Document passage
<<<<
Trump tax reform – 1st quick report

Note from the author, one day after the initial publication of this post.

It’s pretty funny. My Democrat friends ripped me for not condemning the evil tax reform. My Republican friends ripped me for not cheering President Trump loudly. And I was simply trying to share facts about taxes. Welcome to 2018.


So, the Trump tax reform has arrived. There was a lot of anxiety as the proposals were taking shape. As I predicted in my earlier (and now irrelevant) post, the end result is totally different, and there was no need to overreact and panic.

Sadly, the information about preliminary proposals and the final bill is all mixed up, so nobody knows for sure what to believe anymore. I will be writing about the tax reform in detail soon, but meanwhile here is a very basic overview.

Trump campaign promises v. reality

  • Major simplification of the tax code? To some degree, for families with straightforward financials.
  • Major tax breaks for the middle class? Not even close.
  • Major tax breaks for corporations? Absolutely. Big business is the big winner.
  • Major tax breaks for small businesses? Depends on what you consider major, but certainly some.
  • Obamacare repeal? Not exactly a repeal, but pretty close to it.


False alarms: things that did NOT happen

“Investors won’t be able to deduct property taxes and mortgage interest”
Whoever started this panic was way off. It never was a threat for investors. The new rules had to do with personal residences, not with investment properties.

“Capital gain exclusion on personal homes will become 5 out of 8 years”
Nope. No changes. Still 2 out of 5 years.

“Rental income will become subject to self-employment tax”
Nope again. Still excluded from this pesky tax. Breathe.

“Cash-flowing landlords will not have the tax benefits of other businesses”
Another bullet dodged. Landlords are included, too.

“1031 exchanges will disappear”
Nope. You can still exchange. There are some new rules, but the basics of 1031s are intact.

“Everyone will need to convert to C-corporations”
Not everyone for sure. Some highly profitable businesses – possibly.

“Everyone will need to create LLCs and S-corporations for 2018”
As of today – no new reasons to. But stay tuned on this one.


What should be done before 2017 is over?

Because most of the troublesome preliminary provisions are dead, so are the suggestion to prepare for them. The urgency level for the end of 2017 is moderate, no more than usual.

Please make sure to re-read my old but still relevant posts about Tax planning in December and specifically about Paying property taxes in December. These principles and suggestions still work.
>>>>
Supplied information
<<<<
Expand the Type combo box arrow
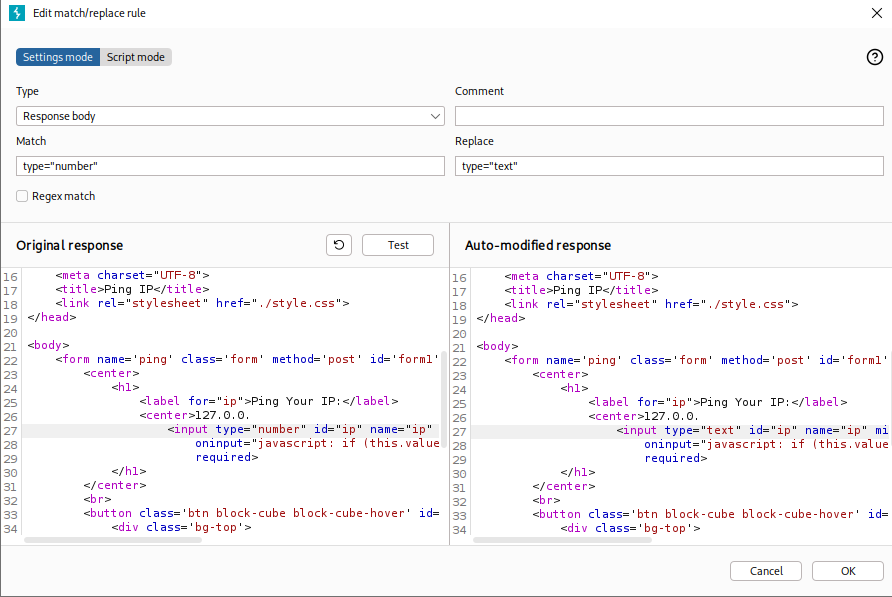 435,116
>>>>
Written exercise 1
In the tax reform post, condense the paragraph that begins "So, the Trump tax reform has arrived" into a shorter version that keeps its main facts.
Written exercise 2
Copy the stretch of the tax reform post from "Because most of" through "suggestions still work." word for word.
Written exercise 3
Carry on the tax reform post from its last sentence, keeping the same voice.
The data above comes from a different source than the tax reform post.

Written answer 1
The Trump tax reform is here. The proposals caused a lot of anxiety, but the final result is completely different from them, as the author's earlier post predicted, so there was no need to panic.

Written answer 2
Because most of the troublesome preliminary provisions are dead, so are the suggestion to prepare for them. The urgency level for the end of 2017 is moderate, no more than usual.

Please make sure to re-read my old but still relevant posts about Tax planning in December and specifically about Paying property taxes in December. These principles and suggestions still work.

Written answer 3
Today, I’m only bringing up new considerations, specifically caused by the Trump reform.

Pre-pay 2017 property taxes on your personal residence.
This is not an absolute rule, but it should be a wise move for most people, not just investors. Because of the new law, you may lose the tax benefit of property taxes on your homestead. So make sure the bill is paid in 2017.

Defer business income into 2018.
If you’re about to get paid before the New Year, you may want to wait a few more days. Not only this income will be taxed one year later, but it might be taxed at a lower rate. Of course, your mileage may vary – it’s IRS taxes.

Accelerate business purchases into 2017.
You will get the business deduction in the current year, plus you might get bigger savings this year than in 2018. Speaking of good stuff to buy in 2017 – all our products are on a huge 45% OFF anniversary sale!

If moving – pay for the move now.
Business-related long-distance moves will not be deductible after this year.

Make your 2018 charitable donations now.
They might get you less (or even zero) benefit in 2018.

Accelerate miscellaneous personal expenses.
The new law eliminates the so-called miscellaneous personal deductions. The last days of December is your last chance to score a tax benefit from them.


So, that’s it?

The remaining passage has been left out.